## TASK OBJECTIVE
Gather every line from the rows below that contains the word "green".

## MATERIAL FOR THIS TASK
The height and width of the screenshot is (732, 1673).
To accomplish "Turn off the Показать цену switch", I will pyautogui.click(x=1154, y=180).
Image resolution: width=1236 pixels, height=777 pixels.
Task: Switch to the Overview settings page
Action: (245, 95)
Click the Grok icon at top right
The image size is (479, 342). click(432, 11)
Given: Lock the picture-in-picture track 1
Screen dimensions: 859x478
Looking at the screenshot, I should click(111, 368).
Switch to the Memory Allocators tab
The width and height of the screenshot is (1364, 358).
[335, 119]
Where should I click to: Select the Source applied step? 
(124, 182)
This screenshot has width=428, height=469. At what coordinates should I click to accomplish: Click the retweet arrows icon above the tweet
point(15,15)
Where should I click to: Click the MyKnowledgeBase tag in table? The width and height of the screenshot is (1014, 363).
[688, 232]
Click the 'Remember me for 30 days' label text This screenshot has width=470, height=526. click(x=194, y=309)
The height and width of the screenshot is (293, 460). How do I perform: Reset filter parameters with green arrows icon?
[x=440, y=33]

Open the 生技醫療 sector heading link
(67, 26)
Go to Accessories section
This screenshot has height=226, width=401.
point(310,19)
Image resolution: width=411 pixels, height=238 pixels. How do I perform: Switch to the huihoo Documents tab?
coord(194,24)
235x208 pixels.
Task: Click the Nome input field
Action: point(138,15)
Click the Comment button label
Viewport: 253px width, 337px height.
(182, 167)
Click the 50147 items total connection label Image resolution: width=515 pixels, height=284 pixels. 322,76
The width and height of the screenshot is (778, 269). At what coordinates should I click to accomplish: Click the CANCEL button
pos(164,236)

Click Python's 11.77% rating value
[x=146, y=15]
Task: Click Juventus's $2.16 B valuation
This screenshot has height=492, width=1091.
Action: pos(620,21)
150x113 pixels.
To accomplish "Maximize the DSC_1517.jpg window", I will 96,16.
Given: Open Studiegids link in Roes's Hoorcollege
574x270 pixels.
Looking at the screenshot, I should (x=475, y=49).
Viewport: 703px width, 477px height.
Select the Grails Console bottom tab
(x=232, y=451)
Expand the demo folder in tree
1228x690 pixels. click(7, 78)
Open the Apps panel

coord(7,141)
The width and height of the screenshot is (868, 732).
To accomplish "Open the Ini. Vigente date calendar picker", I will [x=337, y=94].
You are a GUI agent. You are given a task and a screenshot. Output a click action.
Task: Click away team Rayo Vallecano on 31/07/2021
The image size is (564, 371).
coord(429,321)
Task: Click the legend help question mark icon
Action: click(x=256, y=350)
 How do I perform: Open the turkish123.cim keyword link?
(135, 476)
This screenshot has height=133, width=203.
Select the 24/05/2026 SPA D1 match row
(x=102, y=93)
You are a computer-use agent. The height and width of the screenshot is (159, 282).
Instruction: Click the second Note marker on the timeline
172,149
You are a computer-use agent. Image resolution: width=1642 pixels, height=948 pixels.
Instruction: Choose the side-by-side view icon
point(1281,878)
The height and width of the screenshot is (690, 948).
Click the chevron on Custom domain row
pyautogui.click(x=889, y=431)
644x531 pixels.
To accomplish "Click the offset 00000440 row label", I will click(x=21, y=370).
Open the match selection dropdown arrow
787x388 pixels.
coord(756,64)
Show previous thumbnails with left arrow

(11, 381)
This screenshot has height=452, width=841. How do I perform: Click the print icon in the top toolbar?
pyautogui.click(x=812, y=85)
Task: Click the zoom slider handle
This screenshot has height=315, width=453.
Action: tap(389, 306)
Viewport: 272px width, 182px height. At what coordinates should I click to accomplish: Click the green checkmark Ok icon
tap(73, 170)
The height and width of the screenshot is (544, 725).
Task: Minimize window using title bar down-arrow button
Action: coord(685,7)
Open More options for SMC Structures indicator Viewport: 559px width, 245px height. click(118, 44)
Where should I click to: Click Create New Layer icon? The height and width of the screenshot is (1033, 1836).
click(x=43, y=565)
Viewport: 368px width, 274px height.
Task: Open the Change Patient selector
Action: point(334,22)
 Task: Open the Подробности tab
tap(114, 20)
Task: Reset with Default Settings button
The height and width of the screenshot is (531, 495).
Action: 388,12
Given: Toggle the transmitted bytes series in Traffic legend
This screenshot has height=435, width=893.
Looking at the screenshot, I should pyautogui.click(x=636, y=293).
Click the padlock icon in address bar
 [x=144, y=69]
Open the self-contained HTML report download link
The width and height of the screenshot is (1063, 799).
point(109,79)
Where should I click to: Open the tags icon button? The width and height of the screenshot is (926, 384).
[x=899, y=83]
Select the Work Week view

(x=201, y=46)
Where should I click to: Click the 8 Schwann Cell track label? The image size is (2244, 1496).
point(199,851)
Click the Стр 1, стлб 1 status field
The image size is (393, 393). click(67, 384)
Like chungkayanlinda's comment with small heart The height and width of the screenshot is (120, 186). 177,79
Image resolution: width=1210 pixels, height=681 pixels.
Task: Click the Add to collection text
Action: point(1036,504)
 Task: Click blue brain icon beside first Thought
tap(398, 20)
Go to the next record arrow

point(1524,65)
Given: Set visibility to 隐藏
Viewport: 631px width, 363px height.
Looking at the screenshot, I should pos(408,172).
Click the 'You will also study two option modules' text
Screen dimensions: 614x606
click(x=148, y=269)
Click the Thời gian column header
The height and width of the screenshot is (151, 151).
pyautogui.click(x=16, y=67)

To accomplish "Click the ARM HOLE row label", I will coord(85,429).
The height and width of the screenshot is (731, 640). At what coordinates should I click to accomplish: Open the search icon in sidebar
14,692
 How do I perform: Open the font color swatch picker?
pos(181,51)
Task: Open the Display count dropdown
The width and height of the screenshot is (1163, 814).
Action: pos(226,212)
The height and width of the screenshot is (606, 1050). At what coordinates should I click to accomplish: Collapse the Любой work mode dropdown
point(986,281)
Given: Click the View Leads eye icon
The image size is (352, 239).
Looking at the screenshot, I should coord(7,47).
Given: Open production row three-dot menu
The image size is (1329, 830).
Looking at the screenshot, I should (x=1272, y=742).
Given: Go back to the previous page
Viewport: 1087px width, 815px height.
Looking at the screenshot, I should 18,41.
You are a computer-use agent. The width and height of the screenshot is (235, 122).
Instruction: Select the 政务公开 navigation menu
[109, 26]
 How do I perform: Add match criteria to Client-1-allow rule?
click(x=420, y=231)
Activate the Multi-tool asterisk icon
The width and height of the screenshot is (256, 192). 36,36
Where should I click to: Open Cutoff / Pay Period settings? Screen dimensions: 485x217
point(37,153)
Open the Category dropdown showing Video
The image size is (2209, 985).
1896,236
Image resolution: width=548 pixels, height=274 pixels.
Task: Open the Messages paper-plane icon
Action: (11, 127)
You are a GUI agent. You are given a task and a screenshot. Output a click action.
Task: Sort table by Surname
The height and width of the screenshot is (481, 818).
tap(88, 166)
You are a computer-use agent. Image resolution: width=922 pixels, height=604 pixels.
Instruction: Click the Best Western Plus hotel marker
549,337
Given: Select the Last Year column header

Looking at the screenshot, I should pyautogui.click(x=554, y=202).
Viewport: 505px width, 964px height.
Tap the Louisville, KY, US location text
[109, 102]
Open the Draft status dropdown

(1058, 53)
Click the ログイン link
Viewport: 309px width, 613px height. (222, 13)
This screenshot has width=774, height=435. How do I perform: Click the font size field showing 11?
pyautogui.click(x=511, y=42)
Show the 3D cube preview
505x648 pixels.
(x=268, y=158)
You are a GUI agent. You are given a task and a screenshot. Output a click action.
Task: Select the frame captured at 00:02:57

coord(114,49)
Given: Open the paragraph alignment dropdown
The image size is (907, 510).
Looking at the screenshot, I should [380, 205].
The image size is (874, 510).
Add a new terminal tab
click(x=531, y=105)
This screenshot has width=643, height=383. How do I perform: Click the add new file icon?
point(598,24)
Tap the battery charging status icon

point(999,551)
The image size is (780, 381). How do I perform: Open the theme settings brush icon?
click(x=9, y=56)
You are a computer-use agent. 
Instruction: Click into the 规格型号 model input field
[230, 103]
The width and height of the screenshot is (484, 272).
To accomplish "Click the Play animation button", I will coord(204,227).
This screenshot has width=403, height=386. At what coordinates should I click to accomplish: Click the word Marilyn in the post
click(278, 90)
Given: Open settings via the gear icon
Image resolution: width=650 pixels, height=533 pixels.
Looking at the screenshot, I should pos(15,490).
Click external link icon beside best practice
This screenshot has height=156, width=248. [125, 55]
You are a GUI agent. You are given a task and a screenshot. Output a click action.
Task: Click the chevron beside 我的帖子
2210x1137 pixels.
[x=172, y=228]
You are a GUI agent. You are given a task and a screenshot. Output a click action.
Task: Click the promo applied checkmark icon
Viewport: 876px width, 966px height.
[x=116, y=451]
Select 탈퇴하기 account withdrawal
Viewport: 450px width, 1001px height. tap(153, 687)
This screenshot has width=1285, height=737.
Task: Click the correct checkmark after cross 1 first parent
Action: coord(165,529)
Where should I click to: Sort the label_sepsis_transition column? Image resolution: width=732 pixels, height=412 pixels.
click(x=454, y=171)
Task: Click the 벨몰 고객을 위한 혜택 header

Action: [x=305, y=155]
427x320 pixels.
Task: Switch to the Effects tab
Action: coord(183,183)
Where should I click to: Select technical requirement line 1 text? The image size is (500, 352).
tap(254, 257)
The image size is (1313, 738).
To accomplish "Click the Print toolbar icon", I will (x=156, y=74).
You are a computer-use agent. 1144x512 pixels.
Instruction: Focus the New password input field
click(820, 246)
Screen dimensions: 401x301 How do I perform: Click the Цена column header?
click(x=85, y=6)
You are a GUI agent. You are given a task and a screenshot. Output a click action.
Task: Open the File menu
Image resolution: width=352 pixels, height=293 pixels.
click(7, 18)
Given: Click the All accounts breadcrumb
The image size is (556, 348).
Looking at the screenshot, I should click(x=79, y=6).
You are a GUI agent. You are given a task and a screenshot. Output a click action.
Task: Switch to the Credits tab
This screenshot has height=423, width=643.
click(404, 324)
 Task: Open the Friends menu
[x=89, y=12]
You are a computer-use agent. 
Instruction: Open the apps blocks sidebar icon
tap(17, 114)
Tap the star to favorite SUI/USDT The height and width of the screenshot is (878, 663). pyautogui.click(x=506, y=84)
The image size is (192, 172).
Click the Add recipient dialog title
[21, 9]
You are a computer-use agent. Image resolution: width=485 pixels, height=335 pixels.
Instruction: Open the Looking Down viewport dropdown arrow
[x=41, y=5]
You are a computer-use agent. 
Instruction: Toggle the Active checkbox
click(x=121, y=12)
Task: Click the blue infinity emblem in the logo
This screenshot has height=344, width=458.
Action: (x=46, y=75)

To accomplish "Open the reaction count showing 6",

## WRITTEN SOLUTION
The height and width of the screenshot is (293, 460). How do I perform: Reset filter parameters with green arrows icon?
Viewport: 272px width, 182px height. At what coordinates should I click to accomplish: Click the green checkmark Ok icon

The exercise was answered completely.